There were but few Friends in the southern part of Warren county at the time of the Butterworth settlement, and on first day and fifth day of every week, for many years, the few who were within reaching distance, would gather in the largest room of the old historic house and sit in silence, waiting for the influence of the Spirit to move them to utterance, the children and grandchildren of the pioneers generally making the major part of the congregation. When in the year 1827, a division occurred in the society, the Butterworths remained staunch to the Hicksite branch, and times without number, did the noted Quaker preacher and anti-slavery agitator receive a cordial welcome at the door of the stone residence.

The education of the pioneer Butterworths was exceedingly limited, but many of their descendants were given intellectual advantages denied the older ones. William and Henry Butterworth, sons of the first settler were largely interested in the establishment of the academy at Maineville, a school which maintained its life and influence longer than any other academy in Warren county; William seems to have been given wider educational advantages than any of the rest of his brothers and sisters, and for many years was a successful teacher in the public schools.

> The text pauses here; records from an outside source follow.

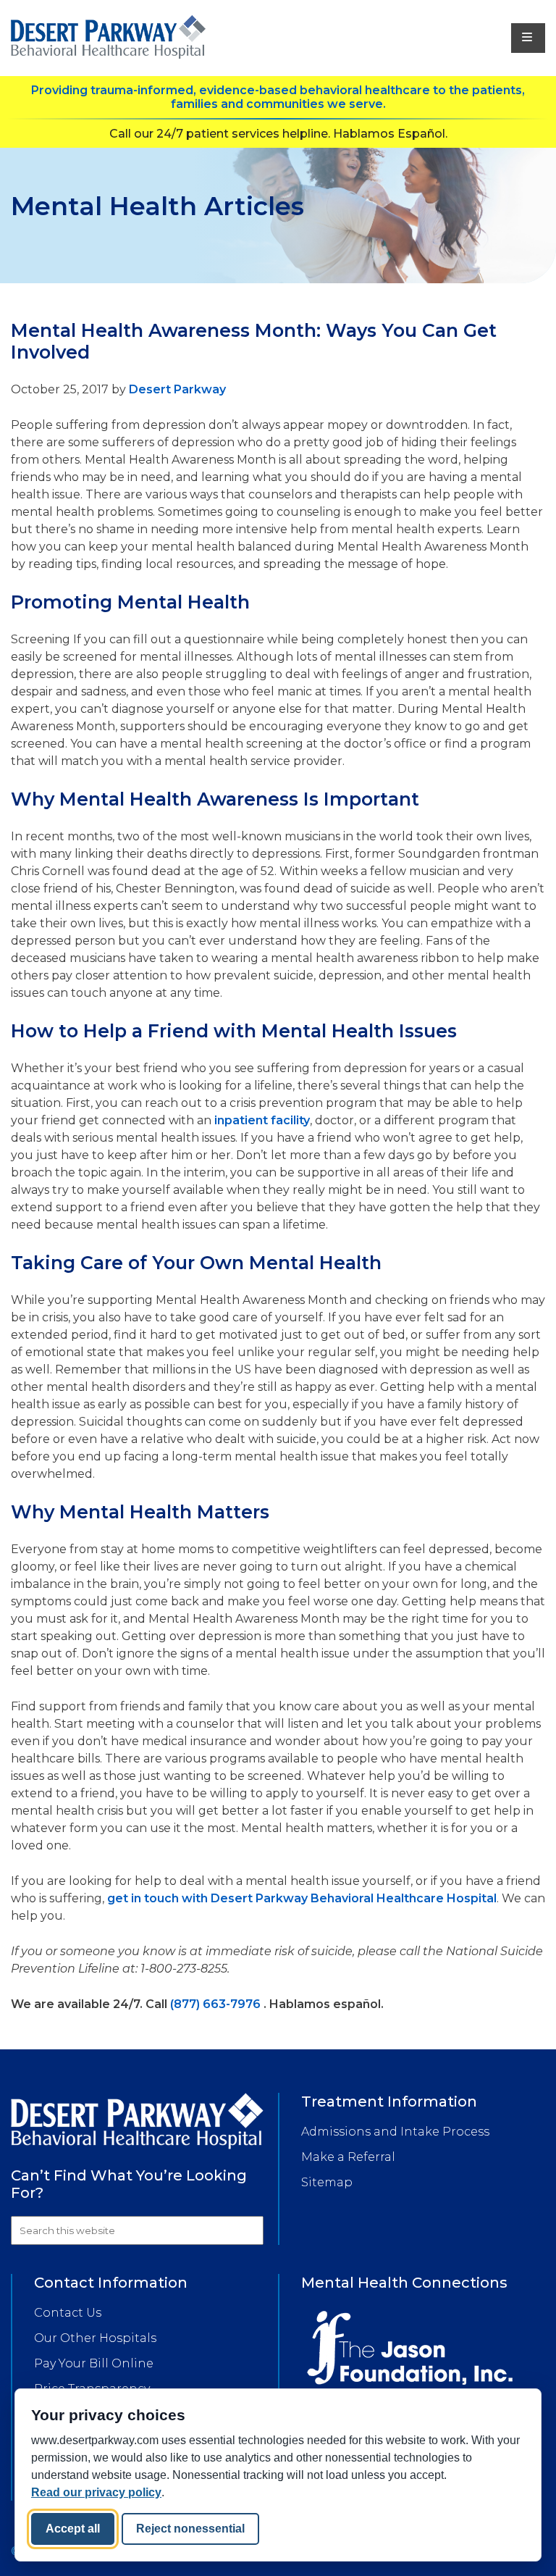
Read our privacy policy (96, 2492)
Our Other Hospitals (95, 2338)
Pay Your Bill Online (93, 2363)
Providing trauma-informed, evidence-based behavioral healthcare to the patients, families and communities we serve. (278, 97)
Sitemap (327, 2182)
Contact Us (67, 2313)
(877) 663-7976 (215, 2004)
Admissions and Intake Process (395, 2131)
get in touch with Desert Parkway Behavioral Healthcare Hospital (302, 1898)
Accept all (73, 2528)
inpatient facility (262, 1120)
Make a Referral (348, 2157)
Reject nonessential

To a later generation the name of the old pioneer lived again in a grandson, who was a son of William Butterworth. Well educated, gifted with rare forensic power, a fine lawyer, for many years Benjamin Butterworth, the grandson, represented his district in the national congress, where his quickness of thought in debate brought him into national prominence, and no stump-speaker in a political campaign was ever more popular than Benjamin Butterworth; but in the prime of life, his thread of destiny was snapped, and a career that might, perchance, have brought him still higher political distinction was ended. His body is interred in the pretty little cemetery at Maineville.

The lasting resting place of the pioneer, Benjamin Butterworth and his wife, Rachel Moorman Butterworth, is on the top of a hill that overlooks the stone house, which today is of more historic interest than any other ancient home in the Little Miami valley. By the side of these honored early settlers, sleep many of their descendants, their graves, as is the custom of the Friends, unmarked, only by rough stones, on which there are no inscriptions.

The last son of the pioneers to live in the old stone house was Henry Butterworth, and in the year 1880 he and his wife celebrated their golden wedding; thirteen years later they were separated by death, in the year 1893, but Mrs. Butterworth, who before her marriage was Miss Nancy Wales, a sister of the Hon. Thomas M. Wales of Harveysburg, lived to reach her hundredth birthday.

The little station that takes its name from the proximity of the stone house, is located on the Little Miami branch of the Pennsylvania railroad, about twenty-six miles from Cincinnati, between Loveland and Fosters.